The Big Picture: Exploring Cities through Georeferenced Images and RDF Shared Metadata, by Carlo Torniai, Steve Battle and Steve Cayzer. They present a prototype system by on Flickr geotagged images to discover geo-related pictures of a same city taken from different users. The browsing interface, based on different levels of relationship between pictures metadata, allows users to explore cities according to the relations discovered. An extension of the work can be found in Sharing, Discovering and Browsing Geotagged Pictures on the Web”.


Talk at Urban Mapping

Posted: April 28th, 2007 | 2 Comments »

Ian White was kind enough to invite me present my research at today’s Urban Mapping brown bag seminar.

Talk Urbanmapping Cover

Thanks for the gig, Ian! It is extremely valuable to get insights from people in the field doing real business with geodata. Subsequent to my presentation we discussed the current state of local search and the difficulties to integrate a user-centered perspective. In the generation of their neighborhood datasets, Urban Mapping creates on purpose overlapping areas. However this fuzziness is appreciated by the engineers who have to integrate these types of data in their search engines. In addition, local search engines have been forcing users to search for location-based information by providing an area. Even if need types of queries are available, it is very difficult to make users learn to query based on monument rather than area (what is close to the Empire State Building?).


Off to CHI

Posted: April 24th, 2007 | No Comments »

I am off to attend the Computer-Human Interaction Conference in San Jose, CA. I will present my research work on Bridging the social-technical gap in location-aware computing.


The Flow of Visitors inside Switzerland

Posted: April 18th, 2007 | 1 Comment »

I started flooding the database for Tracing the Visitor’s Eye. For instance, I plotted the traces formed by 126853 geotagged photos taken in Switzerland. The transition between the main urban and natural attractions emerge:

switzerland traces

romandie traces

zenterschweiz traces


Ubiquitous computing in the real world: lessons learnt from large scale RFID deployments

Posted: April 11th, 2007 | No Comments »

Konomi, S., and Roussos, G. Ubiquitous computing in the real world: lessons learnt from large scale rfid deployments. Personal and Ubiquitous Computing (2006).

This article takes part of the train of thoughts on the inherent antagonisms of ubiquitous computing reality and the seamless calm computing vision advocated by some academic research. It does so by examining two fully operational Radio Frequency Identification-based systems: the Oyster card ticketing system used at the London Underground in the UK, and retail applications deployed at the Mitsukoshi departmental stores in Tokyo, Japan. Each case study is analyzed through the terms of technologies, user interactions, and their business and organizational context. As a result, the authors highlight that the real world has concerns that are rarely dealt with in research.

* Recorded data
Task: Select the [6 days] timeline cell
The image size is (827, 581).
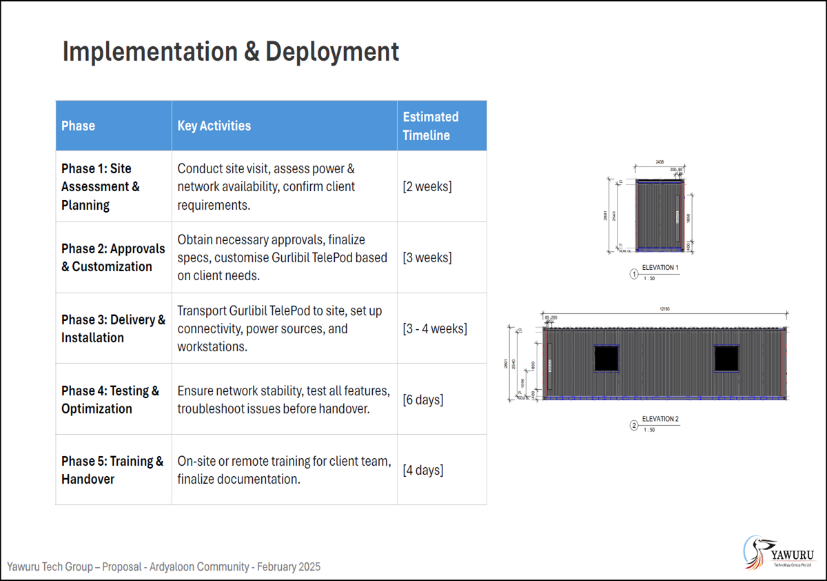Action: pos(423,400)
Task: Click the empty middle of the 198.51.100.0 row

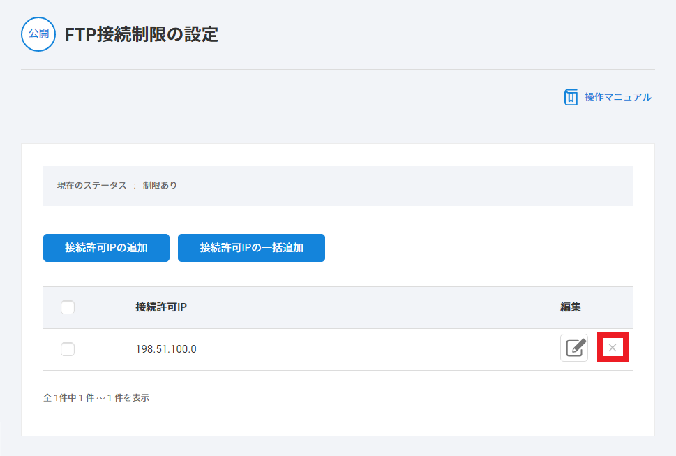Action: point(377,349)
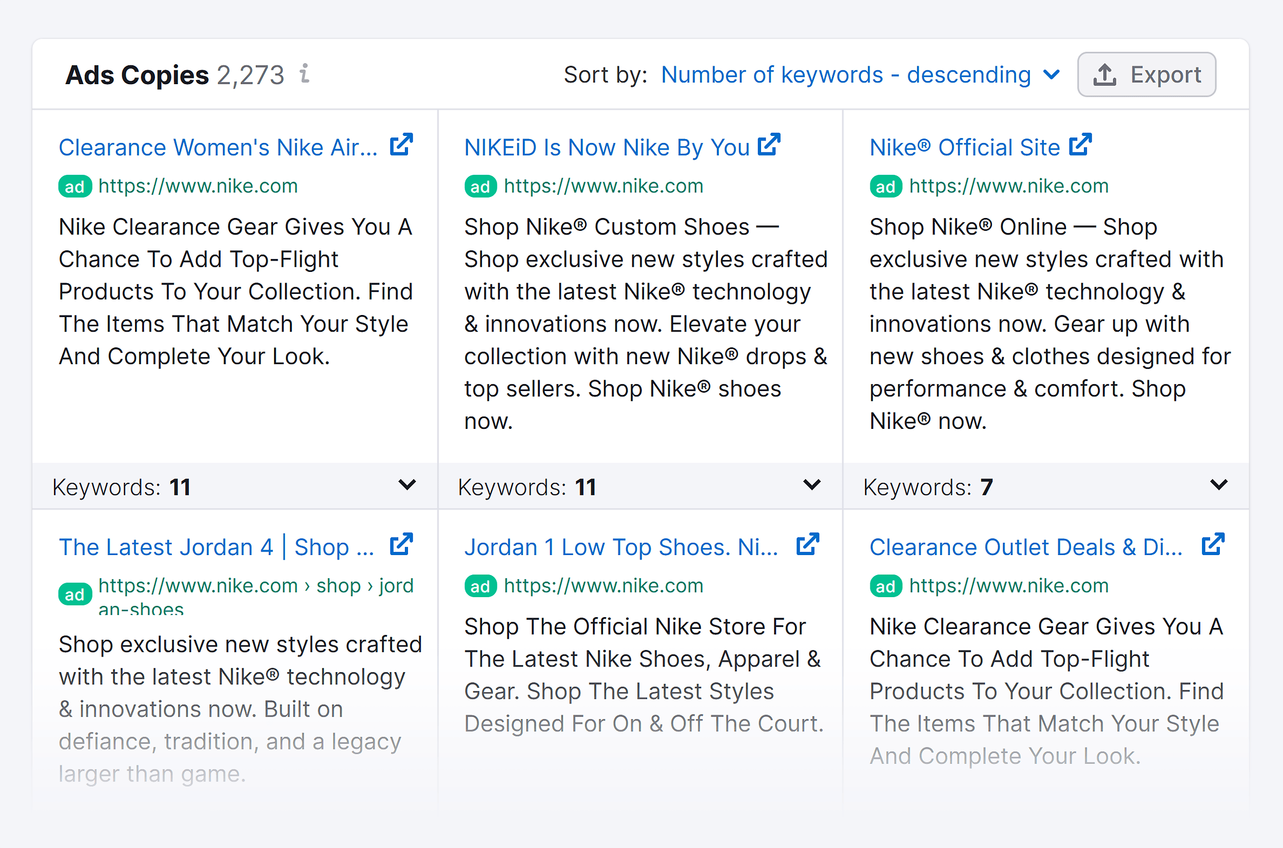The height and width of the screenshot is (848, 1283).
Task: Click the Export button
Action: [1146, 75]
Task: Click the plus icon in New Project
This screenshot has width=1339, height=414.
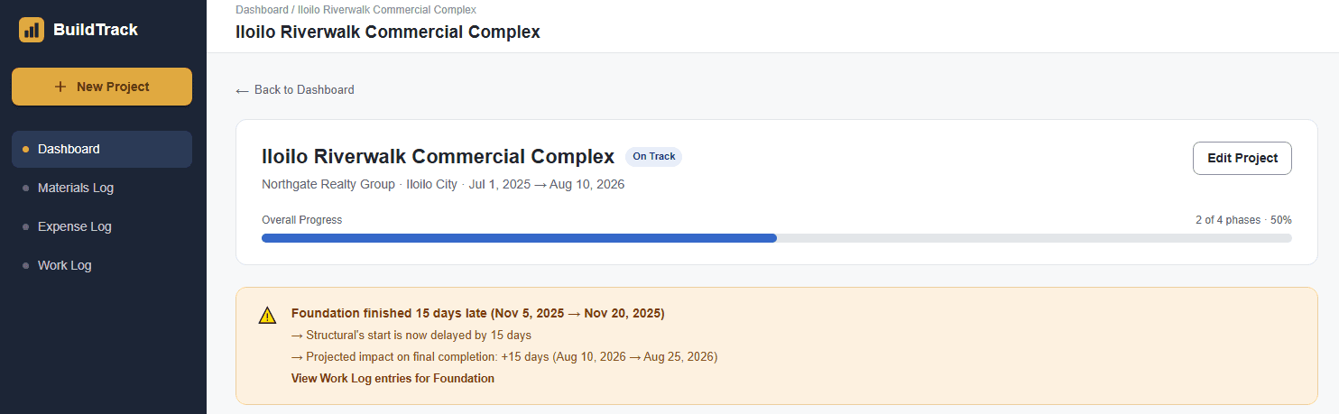Action: [60, 87]
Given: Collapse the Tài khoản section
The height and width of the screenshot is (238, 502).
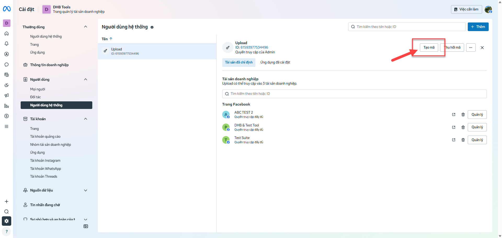Looking at the screenshot, I should coord(85,119).
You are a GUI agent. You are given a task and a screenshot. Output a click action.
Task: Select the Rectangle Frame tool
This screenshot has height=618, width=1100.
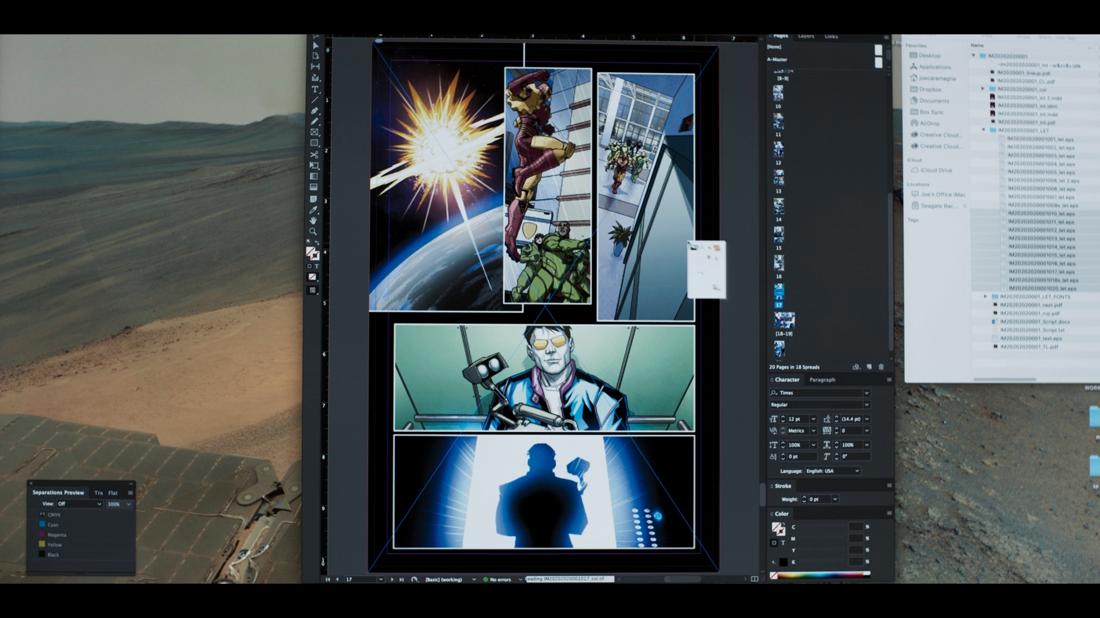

* Written tasks
1: List every posting date that appears in the blog posts.
2: In the blog posts, copy the passage starting with "Konomi, S., and" and going on through "with in research.", replacing "London Underground" with "Paris Métro".
Use only the blog posts as your source.

* Task answers
1: April 28th, 2007; April 24th, 2007; April 18th, 2007; April 11th, 2007

2:
Konomi, S., and Roussos, G. Ubiquitous computing in the real world: lessons learnt from large scale rfid deployments. Personal and Ubiquitous Computing (2006).

This article takes part of the train of thoughts on the inherent antagonisms of ubiquitous computing reality and the seamless calm computing vision advocated by some academic research. It does so by examining two fully operational Radio Frequency Identification-based systems: the Oyster card ticketing system used at the Paris Métro in the UK, and retail applications deployed at the Mitsukoshi departmental stores in Tokyo, Japan. Each case study is analyzed through the terms of technologies, user interactions, and their business and organizational context. As a result, the authors highlight that the real world has concerns that are rarely dealt with in research.